C-NOAHのAIガバナンス強化
伊藤忠テクノソリューションズ株式会社(CTC)は、金融機関向けの優れたクラウドサービス「C-NOAH」に新たな機能を追加しました。この機能はAIガバナンスを強化するもので、特にDynamo AIが開発した「Dynamo Guard」というAI監査ツールを活用しています。このツールは、AIが生成した情報の真実性を検証するもので、特に問題とされている「ハルシネーション」と呼ばれる誤情報生成を抑えるためのものです。
近年、企業では生成AIの導入が進んでおり、それに伴う課題として「ハルシネーション」が浮上しています。これは、AIが誤った情報を生成する現象であり、その原因として不適切なプロンプトや学習データの質・量が挙げられます。これに対処するために、企業はプロンプト作成に関する教育や学習データの見直し、利用範囲の制限などを行っていますが、CTCはこの度Dynamo Guardを活用することで、さらなる精度向上を目指しました。
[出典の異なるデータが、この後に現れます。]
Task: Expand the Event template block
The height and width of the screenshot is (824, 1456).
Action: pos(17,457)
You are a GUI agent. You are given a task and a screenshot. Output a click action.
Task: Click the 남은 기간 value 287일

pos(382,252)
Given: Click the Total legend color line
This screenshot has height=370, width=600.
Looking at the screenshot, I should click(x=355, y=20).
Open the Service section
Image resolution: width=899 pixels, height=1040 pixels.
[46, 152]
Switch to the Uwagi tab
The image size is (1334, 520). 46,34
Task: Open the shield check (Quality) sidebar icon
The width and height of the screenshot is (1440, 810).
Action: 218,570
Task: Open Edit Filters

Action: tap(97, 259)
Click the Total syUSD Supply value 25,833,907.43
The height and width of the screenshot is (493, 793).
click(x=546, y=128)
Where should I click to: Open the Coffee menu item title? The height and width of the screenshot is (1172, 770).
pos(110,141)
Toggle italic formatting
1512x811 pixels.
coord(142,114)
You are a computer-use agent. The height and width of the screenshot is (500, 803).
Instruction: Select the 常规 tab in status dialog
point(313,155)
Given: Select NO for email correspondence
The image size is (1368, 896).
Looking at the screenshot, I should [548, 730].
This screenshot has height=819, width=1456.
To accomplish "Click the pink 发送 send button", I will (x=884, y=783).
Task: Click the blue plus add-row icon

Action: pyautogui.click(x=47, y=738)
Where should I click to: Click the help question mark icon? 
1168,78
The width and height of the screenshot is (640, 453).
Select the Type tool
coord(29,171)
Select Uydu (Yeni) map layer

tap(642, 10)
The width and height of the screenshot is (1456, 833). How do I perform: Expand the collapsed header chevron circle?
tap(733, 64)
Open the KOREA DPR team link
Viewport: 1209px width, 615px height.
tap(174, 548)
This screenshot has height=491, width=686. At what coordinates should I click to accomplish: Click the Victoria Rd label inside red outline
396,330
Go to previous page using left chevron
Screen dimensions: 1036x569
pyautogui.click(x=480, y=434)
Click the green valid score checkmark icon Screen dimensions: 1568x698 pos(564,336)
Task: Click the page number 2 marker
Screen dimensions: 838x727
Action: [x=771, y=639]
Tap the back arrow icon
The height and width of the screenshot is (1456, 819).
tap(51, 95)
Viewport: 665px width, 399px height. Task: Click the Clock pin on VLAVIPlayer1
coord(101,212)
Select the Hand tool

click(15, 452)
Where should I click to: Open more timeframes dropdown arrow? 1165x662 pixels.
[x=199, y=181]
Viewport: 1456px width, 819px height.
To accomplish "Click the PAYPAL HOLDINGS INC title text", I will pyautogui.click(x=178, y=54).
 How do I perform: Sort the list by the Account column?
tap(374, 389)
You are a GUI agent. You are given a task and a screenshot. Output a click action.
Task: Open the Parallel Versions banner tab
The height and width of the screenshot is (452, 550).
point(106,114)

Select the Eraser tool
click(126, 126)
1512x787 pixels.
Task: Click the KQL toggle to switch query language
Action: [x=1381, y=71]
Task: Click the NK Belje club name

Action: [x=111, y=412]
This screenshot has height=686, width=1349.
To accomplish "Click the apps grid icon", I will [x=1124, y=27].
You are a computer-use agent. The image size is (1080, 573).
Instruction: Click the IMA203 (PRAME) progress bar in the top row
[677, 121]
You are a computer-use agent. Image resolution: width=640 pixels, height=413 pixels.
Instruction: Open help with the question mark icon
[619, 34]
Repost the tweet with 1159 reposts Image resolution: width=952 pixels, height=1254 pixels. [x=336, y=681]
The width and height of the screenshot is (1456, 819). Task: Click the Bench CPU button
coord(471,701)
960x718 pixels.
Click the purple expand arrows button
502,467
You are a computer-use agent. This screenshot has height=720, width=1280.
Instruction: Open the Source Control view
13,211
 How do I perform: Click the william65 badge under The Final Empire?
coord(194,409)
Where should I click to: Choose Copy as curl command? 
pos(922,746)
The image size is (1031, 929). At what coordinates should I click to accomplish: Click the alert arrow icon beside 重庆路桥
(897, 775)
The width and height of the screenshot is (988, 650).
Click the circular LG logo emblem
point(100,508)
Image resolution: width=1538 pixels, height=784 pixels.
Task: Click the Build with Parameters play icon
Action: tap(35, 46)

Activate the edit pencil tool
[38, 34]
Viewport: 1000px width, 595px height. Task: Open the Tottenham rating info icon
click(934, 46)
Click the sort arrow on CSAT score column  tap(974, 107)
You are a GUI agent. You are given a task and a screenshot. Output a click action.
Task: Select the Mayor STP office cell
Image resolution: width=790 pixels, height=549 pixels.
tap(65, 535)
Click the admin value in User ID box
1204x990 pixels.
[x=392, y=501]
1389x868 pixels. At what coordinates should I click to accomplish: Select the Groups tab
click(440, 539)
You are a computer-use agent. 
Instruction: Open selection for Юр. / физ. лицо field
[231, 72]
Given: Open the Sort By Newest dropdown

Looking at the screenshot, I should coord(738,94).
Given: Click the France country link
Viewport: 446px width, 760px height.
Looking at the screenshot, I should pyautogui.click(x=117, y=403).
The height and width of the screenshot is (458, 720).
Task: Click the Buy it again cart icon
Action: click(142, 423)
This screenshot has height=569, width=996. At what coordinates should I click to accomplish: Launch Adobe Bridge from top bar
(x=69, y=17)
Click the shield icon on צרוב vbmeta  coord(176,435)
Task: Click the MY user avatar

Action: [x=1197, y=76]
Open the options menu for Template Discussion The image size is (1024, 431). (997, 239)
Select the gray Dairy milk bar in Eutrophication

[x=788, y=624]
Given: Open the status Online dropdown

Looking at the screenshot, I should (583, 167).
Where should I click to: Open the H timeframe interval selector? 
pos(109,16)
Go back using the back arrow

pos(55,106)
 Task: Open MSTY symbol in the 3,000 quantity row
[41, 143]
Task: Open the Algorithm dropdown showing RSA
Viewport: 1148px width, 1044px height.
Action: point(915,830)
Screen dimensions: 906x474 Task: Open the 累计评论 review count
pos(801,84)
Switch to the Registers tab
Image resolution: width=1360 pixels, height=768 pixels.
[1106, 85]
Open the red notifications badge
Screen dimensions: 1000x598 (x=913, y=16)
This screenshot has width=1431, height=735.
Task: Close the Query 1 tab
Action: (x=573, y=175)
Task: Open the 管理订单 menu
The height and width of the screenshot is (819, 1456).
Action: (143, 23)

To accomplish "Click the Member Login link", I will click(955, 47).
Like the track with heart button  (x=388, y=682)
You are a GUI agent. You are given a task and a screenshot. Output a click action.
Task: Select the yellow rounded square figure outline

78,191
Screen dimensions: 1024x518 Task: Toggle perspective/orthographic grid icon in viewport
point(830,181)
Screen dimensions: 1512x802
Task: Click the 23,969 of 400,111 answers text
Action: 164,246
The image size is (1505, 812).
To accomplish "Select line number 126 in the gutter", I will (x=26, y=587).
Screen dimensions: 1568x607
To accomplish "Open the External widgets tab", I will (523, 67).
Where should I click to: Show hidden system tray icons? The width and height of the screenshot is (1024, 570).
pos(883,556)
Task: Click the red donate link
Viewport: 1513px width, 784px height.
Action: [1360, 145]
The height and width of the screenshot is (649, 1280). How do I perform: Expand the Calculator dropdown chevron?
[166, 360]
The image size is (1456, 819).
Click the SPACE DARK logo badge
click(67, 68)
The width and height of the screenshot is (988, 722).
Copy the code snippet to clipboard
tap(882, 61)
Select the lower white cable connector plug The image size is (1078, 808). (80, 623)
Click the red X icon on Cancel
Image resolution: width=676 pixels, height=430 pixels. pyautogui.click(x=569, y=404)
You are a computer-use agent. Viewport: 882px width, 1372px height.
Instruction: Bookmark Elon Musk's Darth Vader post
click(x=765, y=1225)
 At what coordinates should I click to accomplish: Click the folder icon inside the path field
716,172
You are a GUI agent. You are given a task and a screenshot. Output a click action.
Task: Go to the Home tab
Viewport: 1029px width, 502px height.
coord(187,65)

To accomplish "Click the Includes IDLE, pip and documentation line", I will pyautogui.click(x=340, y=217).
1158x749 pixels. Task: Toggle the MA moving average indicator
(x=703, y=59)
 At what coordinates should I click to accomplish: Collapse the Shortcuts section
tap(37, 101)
C-NOAHの生成AIチャットボットにこの機能が追加されたことで、金融機関は誤った情報を顧客に提供するリスクを低減することが可能になります。これにより、AIチャットボットの回答の正確性が高まり、インターネットバンキングやFAQシステムでの問い合わせ対応の信頼性も向上します。特に金融業界では、誤情報が不適切な投資判断を誘発する恐れがあるため、正確な情報提供が求められています。
Dynamo Guardは、AIが生成する回答の真実性をリアルタイムで評価します。具体的には、入力されたプロンプトが企業のコンプライアンスポリシーに合致しているかを確認し、適切でない場合はそのプロンプトをAIの学習データとして用いず、回答の生成も自動的に停止します。また、生成された回答は公的機関や業界団体の情報と照合され、その正確性を数値化して評価します。万が一評価が基準を下回った場合、画面にアラートが表示され、注意を促す仕組みも導入されています。
CTCは今後も、AIガバナンス強化を通じて金融業界の業務効率向上に貢献するべく、C-NOAHのカスタマイズや新しいアプリケーションの開発を続けていきます。このようにして、生成AIの信頼性を高め、安全に活用できる環境を整えていく予定です。
以上、伊藤忠テクノソリューションズ株式会社の取り組みについてお伝えしました。